=== Begin Enclosure ===

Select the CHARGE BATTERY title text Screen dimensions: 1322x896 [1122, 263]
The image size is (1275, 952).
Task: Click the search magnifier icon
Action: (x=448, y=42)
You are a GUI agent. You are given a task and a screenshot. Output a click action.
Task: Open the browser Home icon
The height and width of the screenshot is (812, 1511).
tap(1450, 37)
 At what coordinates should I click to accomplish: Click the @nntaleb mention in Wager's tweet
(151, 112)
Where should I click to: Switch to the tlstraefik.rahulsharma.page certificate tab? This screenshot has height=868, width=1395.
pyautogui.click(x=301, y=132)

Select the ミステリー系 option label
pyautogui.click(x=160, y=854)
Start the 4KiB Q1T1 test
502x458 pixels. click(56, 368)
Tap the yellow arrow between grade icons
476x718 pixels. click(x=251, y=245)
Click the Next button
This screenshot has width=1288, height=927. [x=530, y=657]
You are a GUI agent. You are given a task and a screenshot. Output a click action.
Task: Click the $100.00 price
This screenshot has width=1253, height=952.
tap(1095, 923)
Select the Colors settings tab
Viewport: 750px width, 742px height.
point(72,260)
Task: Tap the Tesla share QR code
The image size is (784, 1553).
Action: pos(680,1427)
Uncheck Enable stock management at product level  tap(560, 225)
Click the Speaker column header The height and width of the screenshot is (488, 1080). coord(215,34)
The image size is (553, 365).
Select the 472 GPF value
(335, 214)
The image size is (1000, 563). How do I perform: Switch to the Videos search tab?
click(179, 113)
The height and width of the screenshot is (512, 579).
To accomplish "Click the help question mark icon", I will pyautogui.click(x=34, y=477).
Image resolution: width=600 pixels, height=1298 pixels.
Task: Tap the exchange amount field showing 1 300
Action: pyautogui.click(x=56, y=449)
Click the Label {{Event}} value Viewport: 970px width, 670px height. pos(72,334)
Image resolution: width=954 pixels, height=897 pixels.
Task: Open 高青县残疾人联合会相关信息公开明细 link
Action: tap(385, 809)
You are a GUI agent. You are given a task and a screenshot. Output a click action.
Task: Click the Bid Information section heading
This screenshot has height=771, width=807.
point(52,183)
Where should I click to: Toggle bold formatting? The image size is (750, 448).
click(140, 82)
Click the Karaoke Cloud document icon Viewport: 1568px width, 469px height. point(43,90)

=== End Enclosure ===

• **WHAT TO DO**: Please give back the listing in full; each line must match exactly.

• **EXPECTED ANSWER**:
Select the CHARGE BATTERY title text Screen dimensions: 1322x896 [1122, 263]
The image size is (1275, 952).
Task: Click the search magnifier icon
Action: (x=448, y=42)
You are a GUI agent. You are given a task and a screenshot. Output a click action.
Task: Open the browser Home icon
The height and width of the screenshot is (812, 1511).
tap(1450, 37)
 At what coordinates should I click to accomplish: Click the @nntaleb mention in Wager's tweet
(151, 112)
Where should I click to: Switch to the tlstraefik.rahulsharma.page certificate tab? This screenshot has height=868, width=1395.
pyautogui.click(x=301, y=132)

Select the ミステリー系 option label
pyautogui.click(x=160, y=854)
Start the 4KiB Q1T1 test
502x458 pixels. click(56, 368)
Tap the yellow arrow between grade icons
476x718 pixels. click(x=251, y=245)
Click the Next button
This screenshot has width=1288, height=927. [x=530, y=657]
You are a GUI agent. You are given a task and a screenshot. Output a click action.
Task: Click the $100.00 price
This screenshot has width=1253, height=952.
tap(1095, 923)
Select the Colors settings tab
Viewport: 750px width, 742px height.
point(72,260)
Task: Tap the Tesla share QR code
The image size is (784, 1553).
Action: pos(680,1427)
Uncheck Enable stock management at product level  tap(560, 225)
Click the Speaker column header The height and width of the screenshot is (488, 1080). coord(215,34)
The image size is (553, 365).
Select the 472 GPF value
(335, 214)
The image size is (1000, 563). How do I perform: Switch to the Videos search tab?
click(179, 113)
The height and width of the screenshot is (512, 579).
To accomplish "Click the help question mark icon", I will pyautogui.click(x=34, y=477).
Image resolution: width=600 pixels, height=1298 pixels.
Task: Tap the exchange amount field showing 1 300
Action: pyautogui.click(x=56, y=449)
Click the Label {{Event}} value Viewport: 970px width, 670px height. pos(72,334)
Image resolution: width=954 pixels, height=897 pixels.
Task: Open 高青县残疾人联合会相关信息公开明细 link
Action: tap(385, 809)
You are a GUI agent. You are given a task and a screenshot. Output a click action.
Task: Click the Bid Information section heading
This screenshot has height=771, width=807.
point(52,183)
Where should I click to: Toggle bold formatting? The image size is (750, 448).
click(140, 82)
Click the Karaoke Cloud document icon Viewport: 1568px width, 469px height. point(43,90)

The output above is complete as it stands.